» **REQUEST**:
Express the entries below as a JSON list of strings, one string per line and no blank lines. Begin at the line that contains "Click the Project checkmark icon in sidebar" and stop after the line that contains "Action: pos(141,193)".

[A block of data]
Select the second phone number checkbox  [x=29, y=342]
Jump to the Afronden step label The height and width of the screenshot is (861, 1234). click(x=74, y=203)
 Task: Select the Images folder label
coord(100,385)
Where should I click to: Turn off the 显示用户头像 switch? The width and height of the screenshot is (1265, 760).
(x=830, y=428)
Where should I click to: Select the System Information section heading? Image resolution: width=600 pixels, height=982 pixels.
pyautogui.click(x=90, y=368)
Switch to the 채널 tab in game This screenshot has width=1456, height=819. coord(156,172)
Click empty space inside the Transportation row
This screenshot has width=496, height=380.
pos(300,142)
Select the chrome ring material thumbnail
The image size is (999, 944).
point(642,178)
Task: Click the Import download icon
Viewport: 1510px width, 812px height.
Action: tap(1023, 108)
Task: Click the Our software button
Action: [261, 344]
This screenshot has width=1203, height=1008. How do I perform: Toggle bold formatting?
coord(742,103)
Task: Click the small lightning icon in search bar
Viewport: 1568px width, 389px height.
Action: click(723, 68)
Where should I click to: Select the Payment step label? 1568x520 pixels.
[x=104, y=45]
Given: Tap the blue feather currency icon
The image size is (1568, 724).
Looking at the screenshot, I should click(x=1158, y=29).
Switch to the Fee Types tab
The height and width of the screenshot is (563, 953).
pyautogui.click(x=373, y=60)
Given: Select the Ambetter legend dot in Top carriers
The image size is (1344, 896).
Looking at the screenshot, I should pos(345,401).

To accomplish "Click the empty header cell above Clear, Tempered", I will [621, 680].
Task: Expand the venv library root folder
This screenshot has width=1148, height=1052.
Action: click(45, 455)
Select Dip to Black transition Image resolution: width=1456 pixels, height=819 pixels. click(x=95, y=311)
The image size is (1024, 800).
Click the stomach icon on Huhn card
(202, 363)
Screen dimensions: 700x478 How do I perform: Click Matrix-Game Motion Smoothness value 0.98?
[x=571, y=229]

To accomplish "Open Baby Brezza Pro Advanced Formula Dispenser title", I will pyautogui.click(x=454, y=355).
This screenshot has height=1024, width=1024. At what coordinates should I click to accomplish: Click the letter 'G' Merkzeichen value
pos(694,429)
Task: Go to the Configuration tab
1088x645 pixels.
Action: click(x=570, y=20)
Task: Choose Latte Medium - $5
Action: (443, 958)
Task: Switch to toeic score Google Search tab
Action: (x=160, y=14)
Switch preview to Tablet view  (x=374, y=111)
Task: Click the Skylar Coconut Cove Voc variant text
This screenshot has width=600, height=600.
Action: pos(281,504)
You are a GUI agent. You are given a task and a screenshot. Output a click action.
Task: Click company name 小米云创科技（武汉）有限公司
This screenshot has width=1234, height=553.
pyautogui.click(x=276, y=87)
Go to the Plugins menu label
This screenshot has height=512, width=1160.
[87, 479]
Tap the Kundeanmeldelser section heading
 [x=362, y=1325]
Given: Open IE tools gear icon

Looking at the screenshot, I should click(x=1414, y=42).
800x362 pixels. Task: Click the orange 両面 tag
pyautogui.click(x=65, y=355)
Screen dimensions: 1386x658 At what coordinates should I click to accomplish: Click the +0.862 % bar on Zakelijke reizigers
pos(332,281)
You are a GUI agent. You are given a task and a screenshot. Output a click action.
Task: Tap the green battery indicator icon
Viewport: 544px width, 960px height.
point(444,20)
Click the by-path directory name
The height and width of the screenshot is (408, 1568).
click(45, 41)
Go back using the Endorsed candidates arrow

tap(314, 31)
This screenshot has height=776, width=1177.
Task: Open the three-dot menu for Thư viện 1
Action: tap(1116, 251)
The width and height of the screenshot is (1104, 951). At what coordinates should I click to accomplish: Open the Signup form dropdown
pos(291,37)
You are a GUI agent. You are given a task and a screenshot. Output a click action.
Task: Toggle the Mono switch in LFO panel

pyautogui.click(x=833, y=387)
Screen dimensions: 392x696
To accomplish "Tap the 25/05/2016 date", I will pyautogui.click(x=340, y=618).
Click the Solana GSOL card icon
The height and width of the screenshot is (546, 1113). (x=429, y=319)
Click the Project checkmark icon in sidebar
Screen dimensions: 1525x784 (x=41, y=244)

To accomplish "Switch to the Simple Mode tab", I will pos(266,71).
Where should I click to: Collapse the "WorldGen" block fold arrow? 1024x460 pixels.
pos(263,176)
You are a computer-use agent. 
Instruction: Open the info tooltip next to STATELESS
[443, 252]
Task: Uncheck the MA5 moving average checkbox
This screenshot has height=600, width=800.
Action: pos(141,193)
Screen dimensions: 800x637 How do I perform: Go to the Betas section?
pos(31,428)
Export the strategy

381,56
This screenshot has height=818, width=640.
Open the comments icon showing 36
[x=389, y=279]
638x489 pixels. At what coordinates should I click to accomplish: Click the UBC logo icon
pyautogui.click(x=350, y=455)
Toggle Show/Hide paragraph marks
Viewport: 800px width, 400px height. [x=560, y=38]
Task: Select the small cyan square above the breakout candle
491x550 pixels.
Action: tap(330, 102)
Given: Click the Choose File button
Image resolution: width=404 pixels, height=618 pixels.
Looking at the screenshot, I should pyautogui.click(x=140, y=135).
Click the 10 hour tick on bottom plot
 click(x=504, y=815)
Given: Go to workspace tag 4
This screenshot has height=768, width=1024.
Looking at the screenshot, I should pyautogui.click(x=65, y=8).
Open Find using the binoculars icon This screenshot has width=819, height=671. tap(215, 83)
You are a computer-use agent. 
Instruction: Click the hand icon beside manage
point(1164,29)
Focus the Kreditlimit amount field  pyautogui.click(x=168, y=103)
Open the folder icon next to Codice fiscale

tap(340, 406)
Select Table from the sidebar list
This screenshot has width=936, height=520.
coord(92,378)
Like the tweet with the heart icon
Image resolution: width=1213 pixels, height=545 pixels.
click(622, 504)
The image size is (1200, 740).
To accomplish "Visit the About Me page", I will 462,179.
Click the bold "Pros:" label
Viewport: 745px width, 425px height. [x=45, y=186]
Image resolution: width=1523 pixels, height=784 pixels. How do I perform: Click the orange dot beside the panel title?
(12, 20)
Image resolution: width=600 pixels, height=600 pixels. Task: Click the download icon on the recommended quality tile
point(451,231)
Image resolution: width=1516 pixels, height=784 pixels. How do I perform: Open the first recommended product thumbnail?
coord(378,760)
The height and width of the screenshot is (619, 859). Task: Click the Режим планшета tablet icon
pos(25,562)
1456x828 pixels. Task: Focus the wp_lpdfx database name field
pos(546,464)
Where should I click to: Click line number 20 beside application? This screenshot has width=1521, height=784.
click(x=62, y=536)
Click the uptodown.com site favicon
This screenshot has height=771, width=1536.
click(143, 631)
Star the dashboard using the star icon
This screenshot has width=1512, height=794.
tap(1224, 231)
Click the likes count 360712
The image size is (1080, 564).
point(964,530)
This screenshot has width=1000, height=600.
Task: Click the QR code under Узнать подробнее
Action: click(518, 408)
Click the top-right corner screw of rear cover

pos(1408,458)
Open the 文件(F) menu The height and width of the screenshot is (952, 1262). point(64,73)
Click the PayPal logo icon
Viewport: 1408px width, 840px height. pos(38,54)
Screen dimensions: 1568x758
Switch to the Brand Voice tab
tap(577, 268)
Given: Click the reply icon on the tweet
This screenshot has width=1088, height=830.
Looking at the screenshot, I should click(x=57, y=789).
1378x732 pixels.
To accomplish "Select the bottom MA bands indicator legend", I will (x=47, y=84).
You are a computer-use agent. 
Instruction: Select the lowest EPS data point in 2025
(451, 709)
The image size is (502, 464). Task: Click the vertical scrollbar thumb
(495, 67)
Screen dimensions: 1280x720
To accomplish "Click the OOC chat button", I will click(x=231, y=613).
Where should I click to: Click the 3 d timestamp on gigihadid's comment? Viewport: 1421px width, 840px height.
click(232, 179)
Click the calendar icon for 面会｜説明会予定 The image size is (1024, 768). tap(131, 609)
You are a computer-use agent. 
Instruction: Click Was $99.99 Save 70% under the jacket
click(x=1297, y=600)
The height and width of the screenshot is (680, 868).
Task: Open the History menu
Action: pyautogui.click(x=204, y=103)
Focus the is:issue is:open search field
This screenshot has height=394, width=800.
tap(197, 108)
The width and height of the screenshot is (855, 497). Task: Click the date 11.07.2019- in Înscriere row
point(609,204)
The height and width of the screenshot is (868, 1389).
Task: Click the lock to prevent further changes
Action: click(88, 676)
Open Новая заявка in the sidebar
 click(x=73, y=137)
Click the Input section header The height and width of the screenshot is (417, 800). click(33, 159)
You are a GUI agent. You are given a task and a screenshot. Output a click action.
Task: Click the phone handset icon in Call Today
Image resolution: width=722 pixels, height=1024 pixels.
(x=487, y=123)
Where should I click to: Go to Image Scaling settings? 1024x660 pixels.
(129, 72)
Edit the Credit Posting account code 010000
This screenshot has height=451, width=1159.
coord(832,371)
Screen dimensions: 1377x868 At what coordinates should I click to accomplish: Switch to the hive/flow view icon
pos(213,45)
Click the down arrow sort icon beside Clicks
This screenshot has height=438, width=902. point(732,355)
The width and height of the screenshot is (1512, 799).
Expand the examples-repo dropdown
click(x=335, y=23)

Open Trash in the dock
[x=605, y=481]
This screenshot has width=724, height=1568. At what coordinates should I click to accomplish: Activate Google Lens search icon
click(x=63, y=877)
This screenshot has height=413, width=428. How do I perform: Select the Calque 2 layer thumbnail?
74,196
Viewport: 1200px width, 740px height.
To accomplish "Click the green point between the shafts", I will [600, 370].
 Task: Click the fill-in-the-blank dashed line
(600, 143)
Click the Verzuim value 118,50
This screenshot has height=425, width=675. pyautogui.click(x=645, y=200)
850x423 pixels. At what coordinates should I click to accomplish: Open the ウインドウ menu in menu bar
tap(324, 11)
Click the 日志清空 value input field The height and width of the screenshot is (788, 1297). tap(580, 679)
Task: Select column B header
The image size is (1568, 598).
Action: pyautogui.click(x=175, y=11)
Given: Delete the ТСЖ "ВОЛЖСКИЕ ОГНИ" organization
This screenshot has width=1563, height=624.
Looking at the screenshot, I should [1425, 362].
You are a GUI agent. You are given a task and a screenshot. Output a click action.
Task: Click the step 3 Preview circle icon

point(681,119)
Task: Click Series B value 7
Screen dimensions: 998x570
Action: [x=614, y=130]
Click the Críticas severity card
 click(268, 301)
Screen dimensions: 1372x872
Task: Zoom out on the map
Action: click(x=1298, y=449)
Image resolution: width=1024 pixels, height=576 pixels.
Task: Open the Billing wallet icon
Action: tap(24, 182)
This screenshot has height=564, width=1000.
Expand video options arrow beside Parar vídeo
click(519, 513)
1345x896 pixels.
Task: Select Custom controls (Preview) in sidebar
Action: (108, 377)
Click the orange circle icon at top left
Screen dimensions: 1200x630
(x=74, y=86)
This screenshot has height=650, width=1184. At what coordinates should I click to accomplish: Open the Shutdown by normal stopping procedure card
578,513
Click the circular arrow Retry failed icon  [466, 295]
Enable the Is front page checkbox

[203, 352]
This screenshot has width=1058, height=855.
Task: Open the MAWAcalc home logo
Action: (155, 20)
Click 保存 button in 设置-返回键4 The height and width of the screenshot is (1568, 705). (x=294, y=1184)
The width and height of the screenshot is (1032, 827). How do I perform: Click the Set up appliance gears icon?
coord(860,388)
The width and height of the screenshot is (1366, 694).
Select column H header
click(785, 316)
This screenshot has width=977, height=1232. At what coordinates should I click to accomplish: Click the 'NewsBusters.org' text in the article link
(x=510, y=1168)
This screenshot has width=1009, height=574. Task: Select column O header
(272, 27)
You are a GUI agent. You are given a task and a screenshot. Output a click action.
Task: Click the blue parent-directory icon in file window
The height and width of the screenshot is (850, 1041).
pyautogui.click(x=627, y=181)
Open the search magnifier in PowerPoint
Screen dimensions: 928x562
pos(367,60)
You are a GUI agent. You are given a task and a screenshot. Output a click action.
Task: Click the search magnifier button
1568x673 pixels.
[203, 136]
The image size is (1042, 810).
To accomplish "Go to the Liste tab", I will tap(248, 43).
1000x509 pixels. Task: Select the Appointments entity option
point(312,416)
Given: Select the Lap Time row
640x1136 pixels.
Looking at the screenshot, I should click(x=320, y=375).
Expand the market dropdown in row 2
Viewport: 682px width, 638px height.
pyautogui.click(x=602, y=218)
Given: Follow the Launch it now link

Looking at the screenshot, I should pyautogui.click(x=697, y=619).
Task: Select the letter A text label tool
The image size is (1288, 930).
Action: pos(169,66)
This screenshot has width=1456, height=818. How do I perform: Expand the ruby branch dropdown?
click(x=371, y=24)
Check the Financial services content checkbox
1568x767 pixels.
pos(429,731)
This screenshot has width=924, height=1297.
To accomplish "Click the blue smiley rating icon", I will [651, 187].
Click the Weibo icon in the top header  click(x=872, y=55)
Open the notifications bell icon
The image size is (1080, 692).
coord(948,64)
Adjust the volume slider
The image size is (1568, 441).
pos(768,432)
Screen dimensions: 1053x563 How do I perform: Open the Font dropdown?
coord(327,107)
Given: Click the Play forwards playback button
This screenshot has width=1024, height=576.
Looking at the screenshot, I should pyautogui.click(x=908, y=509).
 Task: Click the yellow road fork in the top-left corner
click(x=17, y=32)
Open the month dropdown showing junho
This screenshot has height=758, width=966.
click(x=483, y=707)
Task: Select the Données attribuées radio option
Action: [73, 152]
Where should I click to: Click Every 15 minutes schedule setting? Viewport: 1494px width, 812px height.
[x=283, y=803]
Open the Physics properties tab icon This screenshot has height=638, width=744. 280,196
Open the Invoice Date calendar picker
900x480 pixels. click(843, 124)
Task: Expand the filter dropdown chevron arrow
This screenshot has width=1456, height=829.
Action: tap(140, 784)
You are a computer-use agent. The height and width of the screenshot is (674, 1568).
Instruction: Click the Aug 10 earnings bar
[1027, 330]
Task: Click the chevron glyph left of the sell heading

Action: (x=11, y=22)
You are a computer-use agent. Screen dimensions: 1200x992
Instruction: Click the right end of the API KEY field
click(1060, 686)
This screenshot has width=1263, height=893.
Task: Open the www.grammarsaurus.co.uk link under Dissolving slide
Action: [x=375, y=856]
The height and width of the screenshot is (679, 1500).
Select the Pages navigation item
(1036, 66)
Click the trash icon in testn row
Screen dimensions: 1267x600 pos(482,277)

» **EXERCISE RESPONSE**:
[
  "Click the Project checkmark icon in sidebar",
  "Screen dimensions: 1525x784 (x=41, y=244)",
  "To accomplish \"Switch to the Simple Mode tab\", I will pos(266,71).",
  "Where should I click to: Collapse the \"WorldGen\" block fold arrow? 1024x460 pixels.",
  "pos(263,176)",
  "You are a computer-use agent. ",
  "Instruction: Open the info tooltip next to STATELESS",
  "[443, 252]",
  "Task: Uncheck the MA5 moving average checkbox",
  "This screenshot has height=600, width=800.",
  "Action: pos(141,193)"
]